Swine flu: WHO on high alert
2009-04-25 14:41
Geneva - The World Health Organisation was on high alert on Saturday in the face of an outbreak of swine flu with alarming characteristics that has killed up to 60 people in Mexico and also infected the United States.
"The most worrying fact is that it appears to transmit from human to human," a spokesperson for the UN body, Thomas Abraham, told AFP, adding that the swine flu virus had mutated into "a mix of genes that we have never seen before."
Dave Daigle, of the US Centres for Disease Control, which is working closely with the WHO, said a bird flu strain, two swine flu strains and a human strain had combined for the first time.
These features, along with the fact that unusually young healthy adults have fallen victim, and not the very old or very young, have given rise to fears of a serious epidemic, if not a pandemic.
The pig is an ideal mixing vessel for flu viruses if simultaneously infected with more than one, which can combine within the animal to create a new, more virulent strain.
According to the WHO, pigs have already been factors in the appearance of two previously unknown strains that gave rise to pandemics in the last century.
Illness already widespread
Health authorities are also in a race against time as the illness is already fairly widespread.
In Mexico the main outbreak has hit the capital, Mexico City, with between 18 and 20 confirmed deaths due to the virus, but San Luis Potosi in the centre, with three dead, and Mexicali on the US border, have also suffered cases of the disease.
The virus detected in 12 fatal Mexican cases is also genetically identical to that which affected eight people in the US states of California and Texas, though all of those recovered.
In addition 75 students in New York showing flu-like symptoms have been undergoing tests, according to CNN.
Authorities in Mexico, where 40 more deaths are suspected to have resulted from the disease, and some 1 000 patients are under observation, are already using the term epidemic, but the WHO has not yet gone so far.

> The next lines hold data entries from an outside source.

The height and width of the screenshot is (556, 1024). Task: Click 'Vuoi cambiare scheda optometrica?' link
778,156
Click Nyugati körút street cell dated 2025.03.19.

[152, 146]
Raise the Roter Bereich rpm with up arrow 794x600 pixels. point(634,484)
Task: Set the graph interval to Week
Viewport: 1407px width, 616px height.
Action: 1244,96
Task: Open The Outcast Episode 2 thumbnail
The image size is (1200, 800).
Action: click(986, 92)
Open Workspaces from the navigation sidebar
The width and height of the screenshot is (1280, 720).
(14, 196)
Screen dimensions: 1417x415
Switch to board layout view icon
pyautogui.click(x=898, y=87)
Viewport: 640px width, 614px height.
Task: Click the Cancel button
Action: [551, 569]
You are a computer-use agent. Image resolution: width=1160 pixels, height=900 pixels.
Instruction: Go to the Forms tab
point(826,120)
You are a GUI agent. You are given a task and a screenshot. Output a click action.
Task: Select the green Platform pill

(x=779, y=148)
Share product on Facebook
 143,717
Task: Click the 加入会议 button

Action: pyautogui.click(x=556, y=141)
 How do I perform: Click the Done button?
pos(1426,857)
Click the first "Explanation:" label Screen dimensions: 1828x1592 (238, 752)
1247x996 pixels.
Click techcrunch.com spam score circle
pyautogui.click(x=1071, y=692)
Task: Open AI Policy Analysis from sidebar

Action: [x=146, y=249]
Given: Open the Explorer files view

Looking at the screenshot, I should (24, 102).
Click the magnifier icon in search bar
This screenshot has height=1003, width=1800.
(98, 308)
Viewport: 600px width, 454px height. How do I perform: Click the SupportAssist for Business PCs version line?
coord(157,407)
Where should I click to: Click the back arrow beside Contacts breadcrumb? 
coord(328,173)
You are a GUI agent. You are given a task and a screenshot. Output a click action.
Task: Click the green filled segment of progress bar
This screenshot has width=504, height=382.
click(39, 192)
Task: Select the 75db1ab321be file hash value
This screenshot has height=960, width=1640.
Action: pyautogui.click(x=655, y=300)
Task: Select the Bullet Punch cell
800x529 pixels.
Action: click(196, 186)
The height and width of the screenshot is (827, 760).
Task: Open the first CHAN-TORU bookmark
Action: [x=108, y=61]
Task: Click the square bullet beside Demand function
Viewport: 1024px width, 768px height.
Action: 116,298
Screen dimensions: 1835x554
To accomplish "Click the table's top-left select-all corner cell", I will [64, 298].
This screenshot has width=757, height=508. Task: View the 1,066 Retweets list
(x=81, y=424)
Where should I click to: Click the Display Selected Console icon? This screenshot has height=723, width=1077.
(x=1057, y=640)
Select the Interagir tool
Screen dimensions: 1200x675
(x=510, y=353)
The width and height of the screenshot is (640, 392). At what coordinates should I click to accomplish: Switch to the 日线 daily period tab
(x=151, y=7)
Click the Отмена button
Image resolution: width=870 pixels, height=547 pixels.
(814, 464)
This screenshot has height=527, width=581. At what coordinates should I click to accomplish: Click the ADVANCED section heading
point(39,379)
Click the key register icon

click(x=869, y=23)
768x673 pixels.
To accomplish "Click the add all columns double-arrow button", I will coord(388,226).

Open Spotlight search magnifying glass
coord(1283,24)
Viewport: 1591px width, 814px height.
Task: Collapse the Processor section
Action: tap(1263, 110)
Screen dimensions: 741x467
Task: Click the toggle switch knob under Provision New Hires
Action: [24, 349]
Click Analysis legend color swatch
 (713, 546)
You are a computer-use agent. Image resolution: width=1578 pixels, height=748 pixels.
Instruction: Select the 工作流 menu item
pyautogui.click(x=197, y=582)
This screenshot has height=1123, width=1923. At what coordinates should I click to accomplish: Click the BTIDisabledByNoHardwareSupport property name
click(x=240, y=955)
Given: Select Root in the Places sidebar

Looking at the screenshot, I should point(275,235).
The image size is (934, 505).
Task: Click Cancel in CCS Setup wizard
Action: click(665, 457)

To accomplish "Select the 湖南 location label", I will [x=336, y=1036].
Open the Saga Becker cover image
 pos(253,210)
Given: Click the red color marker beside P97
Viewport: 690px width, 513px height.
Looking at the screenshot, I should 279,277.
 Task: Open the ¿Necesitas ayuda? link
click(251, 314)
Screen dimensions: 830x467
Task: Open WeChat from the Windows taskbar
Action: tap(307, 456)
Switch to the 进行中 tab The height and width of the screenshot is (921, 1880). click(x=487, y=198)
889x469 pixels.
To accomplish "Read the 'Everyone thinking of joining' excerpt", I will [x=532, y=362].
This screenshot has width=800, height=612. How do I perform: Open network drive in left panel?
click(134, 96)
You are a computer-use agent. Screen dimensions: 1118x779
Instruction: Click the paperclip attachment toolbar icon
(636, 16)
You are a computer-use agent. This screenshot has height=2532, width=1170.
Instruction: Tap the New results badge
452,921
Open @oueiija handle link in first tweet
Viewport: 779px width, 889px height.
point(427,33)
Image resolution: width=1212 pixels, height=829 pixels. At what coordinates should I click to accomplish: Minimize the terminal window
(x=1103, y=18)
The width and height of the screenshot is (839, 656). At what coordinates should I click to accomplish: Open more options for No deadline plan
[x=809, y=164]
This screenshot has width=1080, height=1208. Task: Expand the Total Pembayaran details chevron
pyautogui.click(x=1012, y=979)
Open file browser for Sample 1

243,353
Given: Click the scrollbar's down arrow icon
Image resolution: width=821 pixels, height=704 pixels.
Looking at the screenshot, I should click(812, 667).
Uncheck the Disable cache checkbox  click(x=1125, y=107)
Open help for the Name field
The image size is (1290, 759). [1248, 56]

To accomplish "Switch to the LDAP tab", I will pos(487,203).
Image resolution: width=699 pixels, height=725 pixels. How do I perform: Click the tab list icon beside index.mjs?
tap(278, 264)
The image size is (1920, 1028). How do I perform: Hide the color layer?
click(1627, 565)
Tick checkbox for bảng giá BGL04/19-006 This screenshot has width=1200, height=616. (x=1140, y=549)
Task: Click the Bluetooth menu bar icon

WHO Director General Margaret Chan, who is a specialist on pandemics, returned from the United States early Saturday and was expected to speak at the agency's Geneva headquarters later in the day.
A pandemic occurs when there is a new virus to which few people have resistance, the virus is easily transmissible and sustainable within a population, and causes severe illness.
Mexico has ordered schools and colleges shut, theatres and museums have also closed in the capital and two football games will be played Sunday without spectators to avoid mass gatherings of people.
Mexico City authorities initially announced a mass vaccination campaign using regular human flu vaccines, but later said that the WHO had advised them that it was better to use antiviral medicines.
"Vaccination is the second step," WHO spokesperson Abraham said.
"At the moment, it should be possible to produce a vaccine since this virus has been identified," he added. "But it will take some time."